2. Trust Router classifies request and assigns trust.
3. Policy Engine filters allowed routes.
4. Memory Layer is queried for context and prior route knowledge.
5. Compression Engine optimizes payload.
6. Provider Router selects execution target and fallback chain.
7. Execution Layer processes request.
8. Response is returned to client.
9. Receipt Engine generates immutable receipt.
10. Memory Layer is updated with outcome.

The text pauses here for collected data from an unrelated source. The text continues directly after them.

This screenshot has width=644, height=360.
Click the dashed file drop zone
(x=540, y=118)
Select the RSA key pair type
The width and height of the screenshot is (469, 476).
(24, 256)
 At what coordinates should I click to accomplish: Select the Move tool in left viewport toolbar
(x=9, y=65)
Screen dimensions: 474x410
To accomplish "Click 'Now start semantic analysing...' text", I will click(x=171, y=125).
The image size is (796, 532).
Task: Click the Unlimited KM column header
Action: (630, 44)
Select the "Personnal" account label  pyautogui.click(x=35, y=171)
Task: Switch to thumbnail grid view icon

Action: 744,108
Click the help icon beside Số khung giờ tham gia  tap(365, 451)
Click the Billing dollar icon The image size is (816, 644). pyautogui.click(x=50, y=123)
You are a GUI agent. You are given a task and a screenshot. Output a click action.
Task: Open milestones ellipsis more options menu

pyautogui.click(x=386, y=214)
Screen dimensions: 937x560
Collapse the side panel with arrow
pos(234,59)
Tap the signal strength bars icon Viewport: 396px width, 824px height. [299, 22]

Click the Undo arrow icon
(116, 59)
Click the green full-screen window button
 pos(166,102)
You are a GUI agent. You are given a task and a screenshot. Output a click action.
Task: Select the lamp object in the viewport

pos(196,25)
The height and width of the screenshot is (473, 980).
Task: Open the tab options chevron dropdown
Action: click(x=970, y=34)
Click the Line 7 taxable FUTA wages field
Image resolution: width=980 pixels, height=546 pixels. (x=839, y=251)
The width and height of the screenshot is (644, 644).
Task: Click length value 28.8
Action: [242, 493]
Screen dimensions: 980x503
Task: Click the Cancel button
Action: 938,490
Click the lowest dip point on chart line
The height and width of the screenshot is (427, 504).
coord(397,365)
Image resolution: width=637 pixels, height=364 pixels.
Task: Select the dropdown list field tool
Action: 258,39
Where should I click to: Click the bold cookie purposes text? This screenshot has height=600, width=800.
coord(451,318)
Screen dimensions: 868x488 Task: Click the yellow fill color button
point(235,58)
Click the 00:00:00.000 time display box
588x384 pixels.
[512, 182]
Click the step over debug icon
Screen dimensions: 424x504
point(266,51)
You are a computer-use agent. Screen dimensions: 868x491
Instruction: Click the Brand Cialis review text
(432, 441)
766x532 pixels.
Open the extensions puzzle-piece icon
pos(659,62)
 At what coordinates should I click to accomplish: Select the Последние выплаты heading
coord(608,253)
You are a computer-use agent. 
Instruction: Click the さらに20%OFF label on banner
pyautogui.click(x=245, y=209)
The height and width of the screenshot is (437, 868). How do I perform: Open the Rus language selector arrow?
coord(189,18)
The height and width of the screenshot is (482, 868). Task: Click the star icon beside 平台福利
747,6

11. Route Reflector Memory updates routing knowledge.
## 5. Modes Of Operation
### Live Mode
- real execution
- full routing active
- receipts stored
- memory updated
### Simulation Mode
- no real execution
- shows trust decisions
- shows policy decisions
- shows selected route and fallbacks
- estimates cost and tokens
- useful for testing policies
### Offline Mode
- only local models allowed
- no external provider calls
- remote sync disabled unless explicitly allowed
- receipts marked as offline
## 6. Control Functions
The system supports:
- trace request
- replay request
- force route
- override policy as admin
- inspect receipts
- inspect memory
- simulate routing
- compare routes
- inspect provider availability
- inspect route memory
## 7. Storage
Required storage components:
- receipts database: immutable logs
- memory database: structured + vector
- policy definitions
- routing history
- route reflector memory
- semantic cache
- reproducible run artifacts
Recommended default:
- SQLite for personal mode
- Postgres plus pgvector for team/server mode
- Git/Gitea as durable memory sync and audit transport
## 8. Metrics
System tracks:
- token usage
- compression ratio
- cache hit rate
- latency per provider
- cost per request
- routing success rate
- fallback rate
- trust level distribution
- blocked route count
- policy override count
- agent reputation
- benchmark scores
## 9. Security Model
- strict policy enforcement before external calls
- data classification at entry
- local-first routing possible
- no sensitive data leaves system if blocked by policy
- no secret sync to memory
- audit trail via receipts
- consent ledger for tool, memory, and provider permissions
- safe config writer for external tool setup
## 10. Extensibility
The system supports:
- new providers
- new local models
- new tools
- new MCP resources
- new policy rules
- custom routing logic
- custom memory backends
- custom benchmarks
- custom data source connectors
## 11. Core Idea
LLM Gateway is a deterministic, observable, policy-driven routing layer for AI execution with memory and cost control.